#### Exercise:
Filter the lines below, keeping each one that contains the string "screenshot", and copy those lines out; matching is case-sensitive.

#### Target pointing data:
================

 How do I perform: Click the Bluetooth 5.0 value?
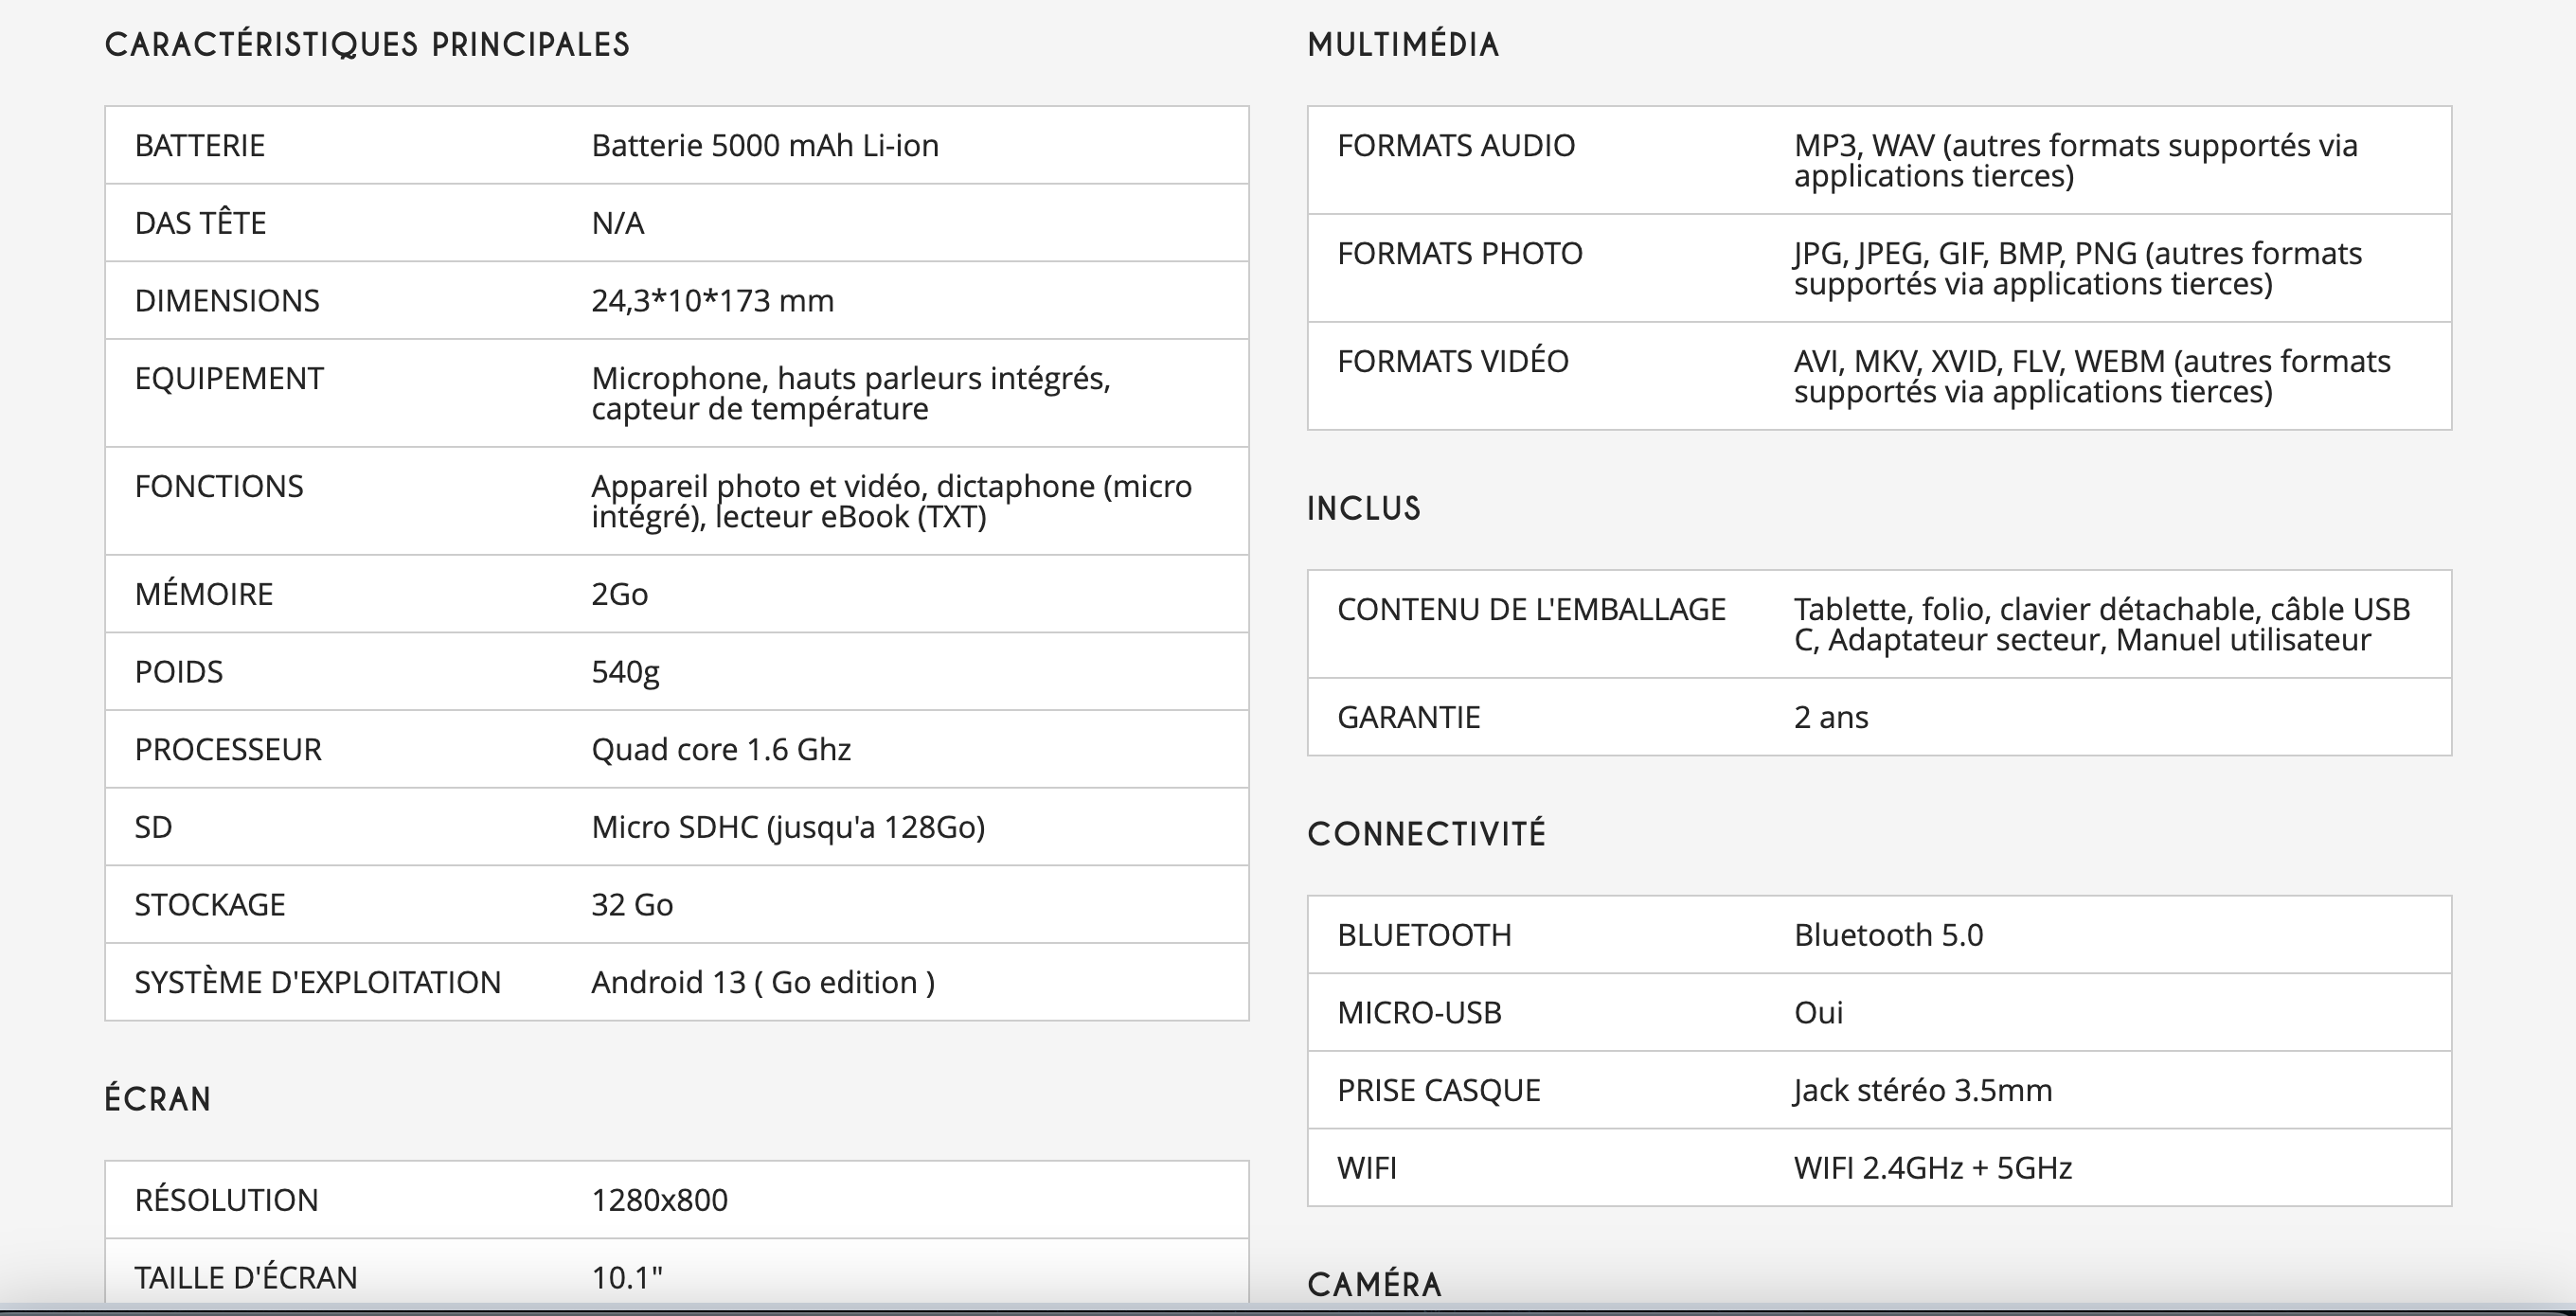coord(1888,935)
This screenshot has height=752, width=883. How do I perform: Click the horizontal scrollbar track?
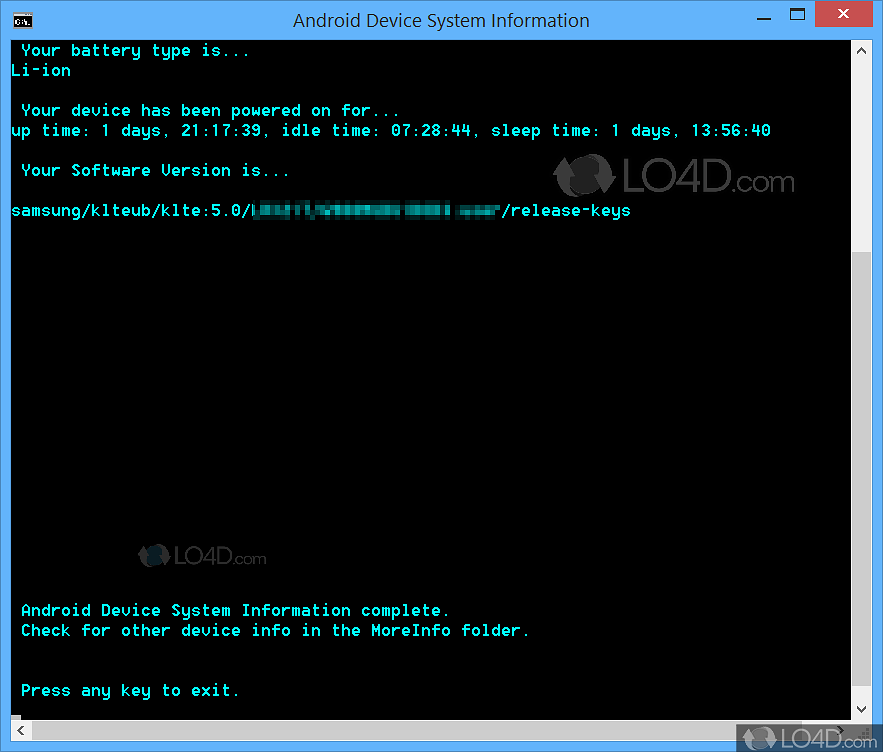430,730
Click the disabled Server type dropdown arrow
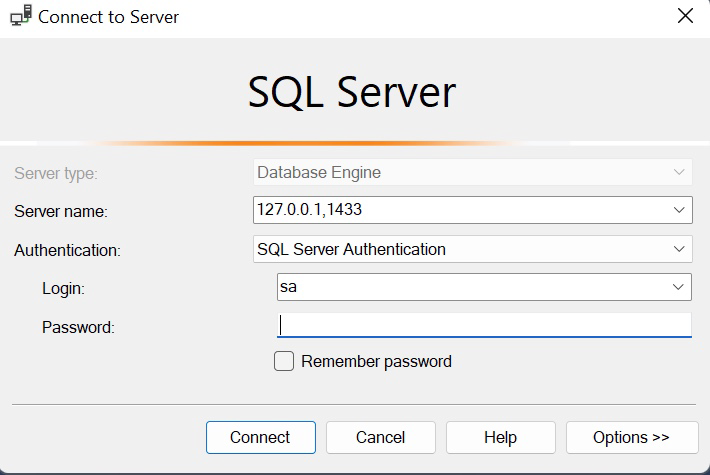 [x=679, y=172]
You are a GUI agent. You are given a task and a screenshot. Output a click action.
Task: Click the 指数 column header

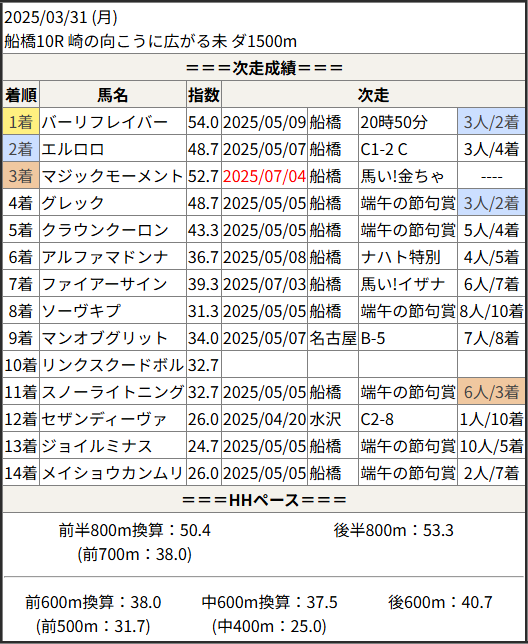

================

#### Output of the exercise:
This screenshot has height=752, width=883. How do I perform: Click the horizontal scrollbar track?
You are a GUI agent. You are given a task and a screenshot. Output a click action.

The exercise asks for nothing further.